> Work to be completed
Print exactly the line that contains "Where should I click to: Open the 1DNetInflow", then every following line through the end of the material; include nothing else and no pictures.
================================
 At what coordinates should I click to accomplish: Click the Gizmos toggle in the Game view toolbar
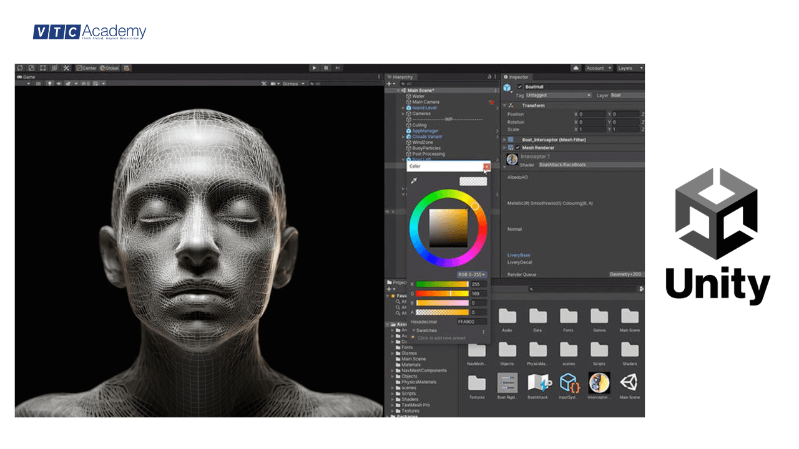291,83
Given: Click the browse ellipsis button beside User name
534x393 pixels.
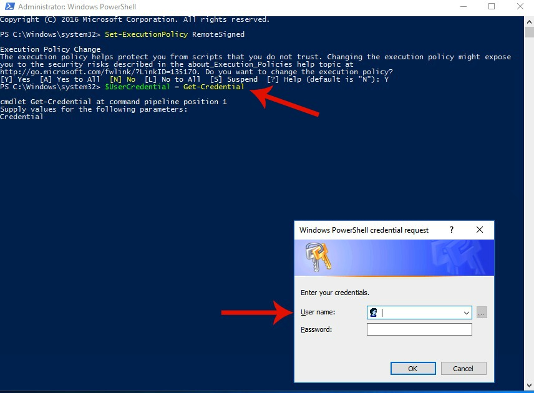Looking at the screenshot, I should click(481, 313).
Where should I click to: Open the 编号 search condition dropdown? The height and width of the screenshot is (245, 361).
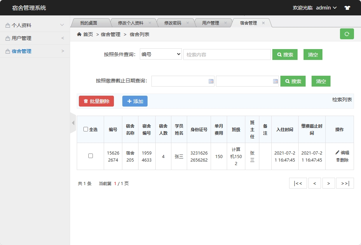[x=161, y=54]
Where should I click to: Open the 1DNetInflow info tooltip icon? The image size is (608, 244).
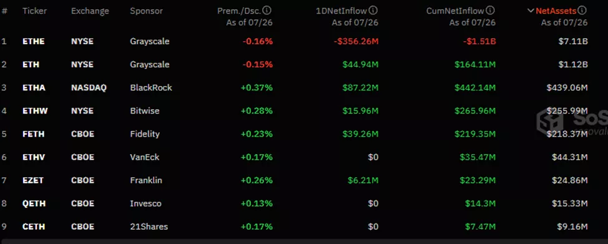(373, 11)
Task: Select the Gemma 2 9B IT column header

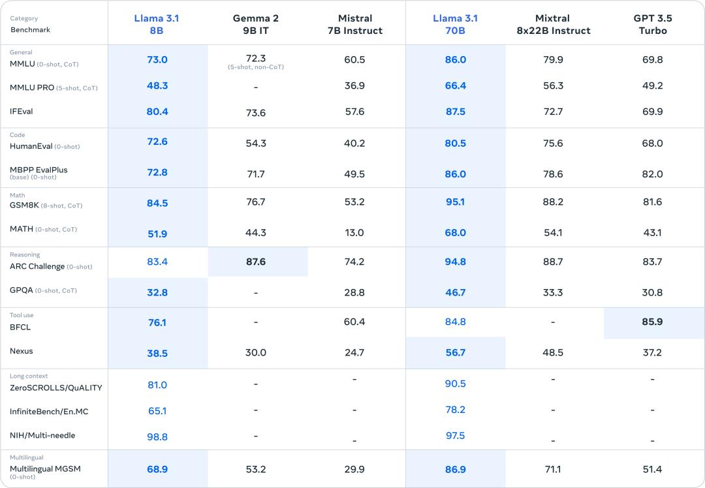Action: tap(256, 24)
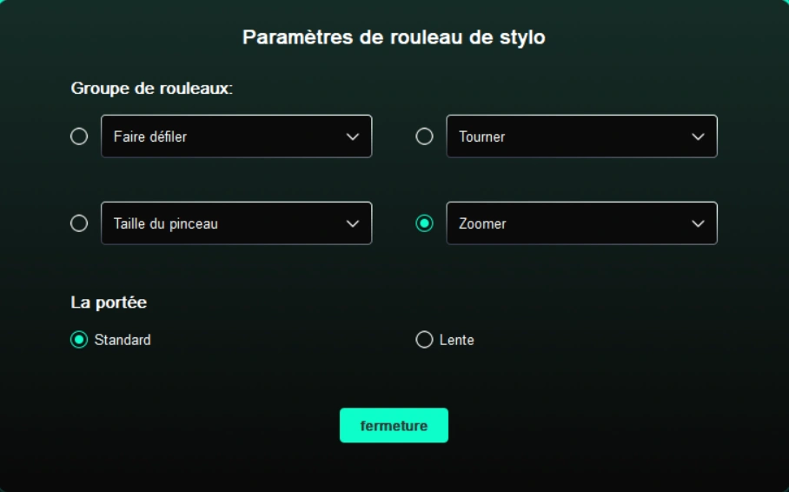Click the selected radio next to Zoomer

pos(425,223)
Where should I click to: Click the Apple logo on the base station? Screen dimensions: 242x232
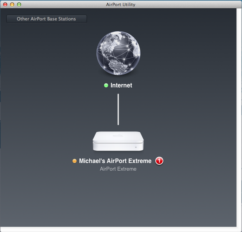118,136
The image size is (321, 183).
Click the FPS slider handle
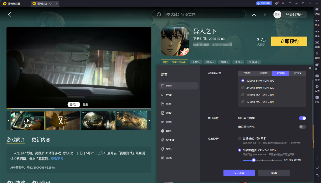click(x=254, y=160)
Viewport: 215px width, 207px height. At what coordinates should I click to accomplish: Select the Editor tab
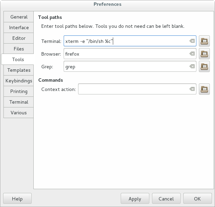tap(19, 38)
================================
> Answer
Where should I click to: Open the 1DNetInflow info tooltip icon? The image size is (608, 244).
(373, 11)
Task: Select the Gemma 2 9B IT column header

Action: tap(256, 24)
Click the selected radio next to Zoomer

pos(425,223)
Where should I click to: Click the Apple logo on the base station? Screen dimensions: 242x232
118,136
The image size is (321, 183).
Click the FPS slider handle
click(x=254, y=160)
Viewport: 215px width, 207px height. At what coordinates should I click to accomplish: Select the Editor tab
tap(19, 38)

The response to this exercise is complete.